Works with markdown, PDF, DOCX, PPTX, XLSX, HTML, TXT, CSV, JSON, XML, RST, EPUB, and more. Non-markdown files are auto-converted via [markitdown](https://github.com/microsoft/markitdown) at ingest time — no separate step needed.
## What You Get
**Persistent wiki** — structured markdown pages that accumulate across sessions. Unlike chat, nothing is lost.
**Entity pages** — auto-created for every person, company, or project mentioned across sources. Updated each time a new source references them.

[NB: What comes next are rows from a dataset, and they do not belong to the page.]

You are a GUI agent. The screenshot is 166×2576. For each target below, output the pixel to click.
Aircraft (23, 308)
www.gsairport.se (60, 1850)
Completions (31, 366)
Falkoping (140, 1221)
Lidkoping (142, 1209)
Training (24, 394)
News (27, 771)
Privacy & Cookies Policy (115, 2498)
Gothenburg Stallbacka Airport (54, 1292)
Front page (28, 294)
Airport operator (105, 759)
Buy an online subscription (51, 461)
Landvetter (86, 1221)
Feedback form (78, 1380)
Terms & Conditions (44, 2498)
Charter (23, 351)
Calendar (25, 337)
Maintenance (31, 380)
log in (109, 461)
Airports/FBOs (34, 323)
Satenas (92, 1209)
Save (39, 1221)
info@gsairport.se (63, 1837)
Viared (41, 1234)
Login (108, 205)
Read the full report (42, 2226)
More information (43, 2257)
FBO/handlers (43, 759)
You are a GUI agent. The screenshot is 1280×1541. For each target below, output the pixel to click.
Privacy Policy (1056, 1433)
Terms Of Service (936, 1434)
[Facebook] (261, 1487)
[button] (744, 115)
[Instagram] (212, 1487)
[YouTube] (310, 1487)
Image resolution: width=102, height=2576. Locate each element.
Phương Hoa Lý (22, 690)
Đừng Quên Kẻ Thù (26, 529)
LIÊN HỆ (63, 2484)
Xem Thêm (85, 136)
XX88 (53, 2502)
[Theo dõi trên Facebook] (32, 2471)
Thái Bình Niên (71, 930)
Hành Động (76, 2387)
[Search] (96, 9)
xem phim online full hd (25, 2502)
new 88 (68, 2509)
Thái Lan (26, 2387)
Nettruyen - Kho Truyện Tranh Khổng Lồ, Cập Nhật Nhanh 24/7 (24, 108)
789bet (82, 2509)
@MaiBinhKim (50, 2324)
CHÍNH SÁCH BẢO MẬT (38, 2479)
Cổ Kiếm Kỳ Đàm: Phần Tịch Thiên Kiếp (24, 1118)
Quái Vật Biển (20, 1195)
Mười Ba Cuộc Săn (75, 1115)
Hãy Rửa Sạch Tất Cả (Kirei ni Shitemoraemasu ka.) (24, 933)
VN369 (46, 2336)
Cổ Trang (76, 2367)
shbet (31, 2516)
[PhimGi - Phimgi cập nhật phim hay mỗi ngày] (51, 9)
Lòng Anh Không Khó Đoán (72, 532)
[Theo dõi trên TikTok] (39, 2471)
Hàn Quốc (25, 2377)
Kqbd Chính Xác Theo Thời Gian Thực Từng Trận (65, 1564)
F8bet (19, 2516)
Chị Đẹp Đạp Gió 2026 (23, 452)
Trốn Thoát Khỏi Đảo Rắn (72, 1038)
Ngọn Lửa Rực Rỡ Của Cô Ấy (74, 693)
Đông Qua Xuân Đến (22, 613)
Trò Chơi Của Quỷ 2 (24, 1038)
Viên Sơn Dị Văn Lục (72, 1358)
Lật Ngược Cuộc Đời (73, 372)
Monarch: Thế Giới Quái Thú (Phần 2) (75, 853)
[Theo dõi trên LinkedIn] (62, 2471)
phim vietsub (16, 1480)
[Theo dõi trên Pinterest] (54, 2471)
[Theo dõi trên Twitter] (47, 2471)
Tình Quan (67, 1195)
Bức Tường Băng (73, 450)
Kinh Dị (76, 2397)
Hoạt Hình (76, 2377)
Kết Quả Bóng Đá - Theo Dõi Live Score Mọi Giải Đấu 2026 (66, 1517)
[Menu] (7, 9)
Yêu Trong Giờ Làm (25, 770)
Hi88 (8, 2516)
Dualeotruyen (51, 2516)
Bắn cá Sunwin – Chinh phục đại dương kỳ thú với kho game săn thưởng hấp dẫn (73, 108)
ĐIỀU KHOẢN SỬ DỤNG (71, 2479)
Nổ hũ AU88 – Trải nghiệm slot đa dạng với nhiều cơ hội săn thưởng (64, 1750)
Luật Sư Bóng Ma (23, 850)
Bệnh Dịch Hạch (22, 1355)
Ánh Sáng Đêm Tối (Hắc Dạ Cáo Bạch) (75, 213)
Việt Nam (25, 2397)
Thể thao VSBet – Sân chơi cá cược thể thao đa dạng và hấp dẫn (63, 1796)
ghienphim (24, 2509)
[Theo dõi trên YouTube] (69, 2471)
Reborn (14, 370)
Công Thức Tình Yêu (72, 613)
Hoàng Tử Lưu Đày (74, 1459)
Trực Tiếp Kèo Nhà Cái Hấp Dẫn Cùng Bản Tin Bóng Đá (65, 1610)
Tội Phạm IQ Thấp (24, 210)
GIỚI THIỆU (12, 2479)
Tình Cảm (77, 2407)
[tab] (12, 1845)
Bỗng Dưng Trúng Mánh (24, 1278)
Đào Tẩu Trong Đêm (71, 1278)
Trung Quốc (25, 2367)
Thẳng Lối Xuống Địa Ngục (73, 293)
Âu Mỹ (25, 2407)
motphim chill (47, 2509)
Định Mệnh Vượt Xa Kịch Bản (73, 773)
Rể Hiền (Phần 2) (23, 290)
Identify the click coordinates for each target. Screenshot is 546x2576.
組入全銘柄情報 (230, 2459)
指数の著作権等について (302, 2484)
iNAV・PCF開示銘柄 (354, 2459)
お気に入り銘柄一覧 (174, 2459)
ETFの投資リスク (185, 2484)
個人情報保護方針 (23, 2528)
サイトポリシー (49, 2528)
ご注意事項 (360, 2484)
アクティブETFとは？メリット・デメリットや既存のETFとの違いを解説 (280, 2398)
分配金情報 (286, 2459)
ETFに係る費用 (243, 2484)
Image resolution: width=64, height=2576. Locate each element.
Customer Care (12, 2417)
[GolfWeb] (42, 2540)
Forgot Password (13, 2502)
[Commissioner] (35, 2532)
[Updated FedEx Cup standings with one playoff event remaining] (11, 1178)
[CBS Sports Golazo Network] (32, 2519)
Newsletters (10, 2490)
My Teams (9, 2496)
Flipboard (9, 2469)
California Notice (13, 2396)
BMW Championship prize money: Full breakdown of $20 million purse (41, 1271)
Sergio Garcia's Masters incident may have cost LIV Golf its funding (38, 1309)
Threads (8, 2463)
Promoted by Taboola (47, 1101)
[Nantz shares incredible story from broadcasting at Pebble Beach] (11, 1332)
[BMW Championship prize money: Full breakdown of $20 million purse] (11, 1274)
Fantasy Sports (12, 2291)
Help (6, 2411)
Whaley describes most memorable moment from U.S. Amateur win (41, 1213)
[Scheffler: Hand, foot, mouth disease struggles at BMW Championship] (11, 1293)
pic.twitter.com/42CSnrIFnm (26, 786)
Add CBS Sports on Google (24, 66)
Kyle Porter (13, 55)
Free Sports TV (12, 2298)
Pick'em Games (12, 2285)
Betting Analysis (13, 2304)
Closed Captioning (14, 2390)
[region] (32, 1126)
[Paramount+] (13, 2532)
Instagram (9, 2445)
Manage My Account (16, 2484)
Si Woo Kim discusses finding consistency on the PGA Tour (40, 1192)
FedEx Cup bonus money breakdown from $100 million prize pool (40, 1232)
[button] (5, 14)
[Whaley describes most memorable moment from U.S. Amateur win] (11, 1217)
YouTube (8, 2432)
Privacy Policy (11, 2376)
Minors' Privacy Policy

**Concept pages** — auto-created for every key idea or framework. Cross-referenced to every source that discusses them.
**Living overview** — `wiki/overview.md` is revised on every ingest to reflect the current synthesis across everything you've read.
**Contradiction flags** — when a new source contradicts an existing claim, it's flagged at ingest time, not buried until query time.
**Knowledge graph** — `graph.html` shows every wiki page as a node, every `[[wikilink]]` as an edge, and Claude-inferred implicit relationships as dotted edges. Community detection clusters related topics.
**Lint reports** — orphan pages, broken links, missing entity pages, data gaps with suggested sources to fill them.
## Use Cases
### Research
Going deep on a topic over weeks — reading papers, articles, reports.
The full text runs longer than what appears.